BB King died yesterday in Las Vegas. He was 89. RIP to the Chairman of the Board, the King of the Blues.
One of the first blues album I ever bought was BB’s classic “Live at the Regal”. I had cut my teeth on British blues-rock in my teens: the Stones, Zeppelin, Clapton, Cream, etc. When I decided to go a little deeper in my mid-twenties, I consulted a few lists of the top blues albums. This one consistently hit the top spot. And it was a revelation. His guitar playing was incredible: smooth and precise, each note had a stinging authority. BB never over-played, never under-played. Growing up listening to guitar players that believed true virtuosity meant sheets of notes, it was a revelation to hear someone who played exactly what needed to be said and nothing more.
And then there was that voice. BB could caress a lyric with the smoothness of a balladeer and then turn to rough rage and pain in the same verse. He was never off-pitch, was dramatic yet not melodramatic, always in complete control yet baring every emotion possible. In the coming days we’ll read a lot about his guitar work but he was every bit as good of a singer as he was a player.

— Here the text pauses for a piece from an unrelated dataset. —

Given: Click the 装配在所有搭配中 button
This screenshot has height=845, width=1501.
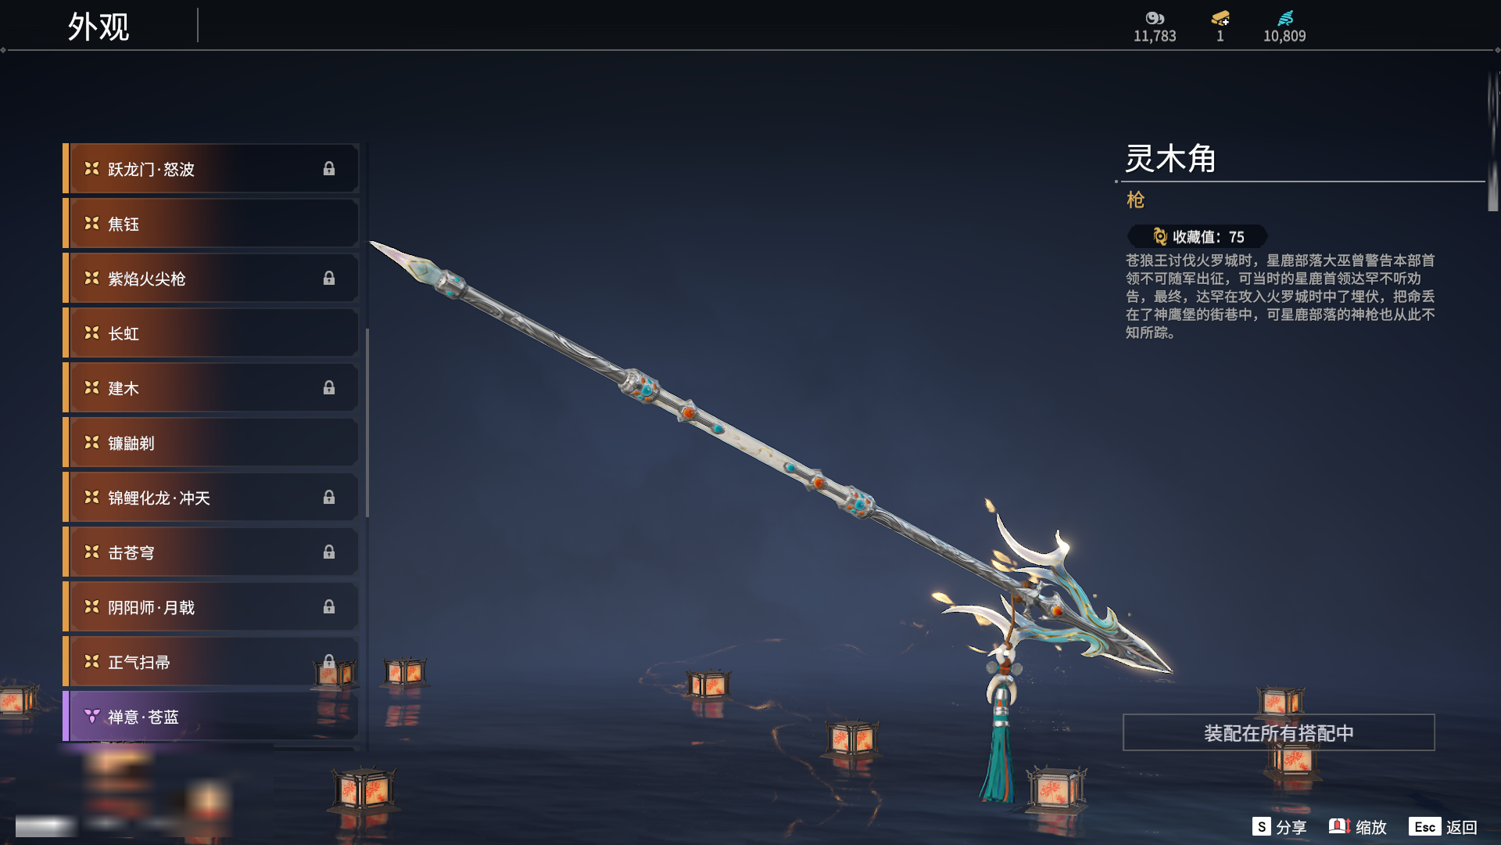Looking at the screenshot, I should [1279, 733].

In farewell I’ll post one of my favorites. It’s a studio jam off the Indianola Mississippi Seeds album. It’s just BB riffing on an old classic and producer Bill Szymczyk had the smarts to keep the tape rolling and then splice in a beautiful string section to the last fadeout. The fadeout is almost tragic because you want to hear it just keep going on and on and on. Somewhere out there it is going on, and BB is playing it. RIP brother.